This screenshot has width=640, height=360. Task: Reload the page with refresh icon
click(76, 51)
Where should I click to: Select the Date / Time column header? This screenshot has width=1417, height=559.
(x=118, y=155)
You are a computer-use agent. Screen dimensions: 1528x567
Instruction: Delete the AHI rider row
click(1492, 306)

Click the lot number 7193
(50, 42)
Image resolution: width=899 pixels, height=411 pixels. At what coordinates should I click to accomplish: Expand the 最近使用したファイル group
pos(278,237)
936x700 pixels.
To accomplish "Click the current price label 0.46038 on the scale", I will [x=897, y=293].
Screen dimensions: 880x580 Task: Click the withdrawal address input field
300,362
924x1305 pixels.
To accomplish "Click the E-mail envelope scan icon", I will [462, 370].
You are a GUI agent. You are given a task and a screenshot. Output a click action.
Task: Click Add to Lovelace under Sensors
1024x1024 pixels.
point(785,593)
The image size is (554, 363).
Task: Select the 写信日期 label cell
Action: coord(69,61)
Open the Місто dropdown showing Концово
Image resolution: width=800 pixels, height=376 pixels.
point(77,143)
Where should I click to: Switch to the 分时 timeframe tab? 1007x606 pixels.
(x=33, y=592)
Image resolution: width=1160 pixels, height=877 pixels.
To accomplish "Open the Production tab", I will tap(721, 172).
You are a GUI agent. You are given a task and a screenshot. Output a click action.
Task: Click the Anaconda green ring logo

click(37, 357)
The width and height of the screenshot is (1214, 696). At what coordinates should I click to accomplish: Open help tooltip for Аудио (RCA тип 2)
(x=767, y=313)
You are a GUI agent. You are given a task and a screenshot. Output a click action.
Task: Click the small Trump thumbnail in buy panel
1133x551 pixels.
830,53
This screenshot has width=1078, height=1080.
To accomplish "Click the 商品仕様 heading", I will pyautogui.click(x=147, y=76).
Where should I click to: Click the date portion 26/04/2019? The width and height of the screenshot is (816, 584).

========================================

**TRY IT:**
Answer by repeating every line of the listing exactly.

**EXERCISE ANSWER:**
This screenshot has width=640, height=360. Task: Reload the page with refresh icon
click(76, 51)
Where should I click to: Select the Date / Time column header? This screenshot has width=1417, height=559.
(x=118, y=155)
You are a computer-use agent. Screen dimensions: 1528x567
Instruction: Delete the AHI rider row
click(1492, 306)

Click the lot number 7193
(50, 42)
Image resolution: width=899 pixels, height=411 pixels. At what coordinates should I click to accomplish: Expand the 最近使用したファイル group
pos(278,237)
936x700 pixels.
To accomplish "Click the current price label 0.46038 on the scale", I will [x=897, y=293].
Screen dimensions: 880x580 Task: Click the withdrawal address input field
300,362
924x1305 pixels.
To accomplish "Click the E-mail envelope scan icon", I will [462, 370].
You are a GUI agent. You are given a task and a screenshot. Output a click action.
Task: Click Add to Lovelace under Sensors
1024x1024 pixels.
point(785,593)
The image size is (554, 363).
Task: Select the 写信日期 label cell
Action: coord(69,61)
Open the Місто dropdown showing Концово
Image resolution: width=800 pixels, height=376 pixels.
point(77,143)
Where should I click to: Switch to the 分时 timeframe tab? 1007x606 pixels.
(x=33, y=592)
Image resolution: width=1160 pixels, height=877 pixels.
To accomplish "Open the Production tab", I will tap(721, 172).
You are a GUI agent. You are given a task and a screenshot. Output a click action.
Task: Click the Anaconda green ring logo

click(37, 357)
The width and height of the screenshot is (1214, 696). At what coordinates should I click to accomplish: Open help tooltip for Аудио (RCA тип 2)
(x=767, y=313)
You are a GUI agent. You are given a task and a screenshot. Output a click action.
Task: Click the small Trump thumbnail in buy panel
1133x551 pixels.
830,53
This screenshot has width=1078, height=1080.
To accomplish "Click the 商品仕様 heading", I will pyautogui.click(x=147, y=76).
Where should I click to: Click the date portion 26/04/2019? The width and height of the screenshot is (816, 584).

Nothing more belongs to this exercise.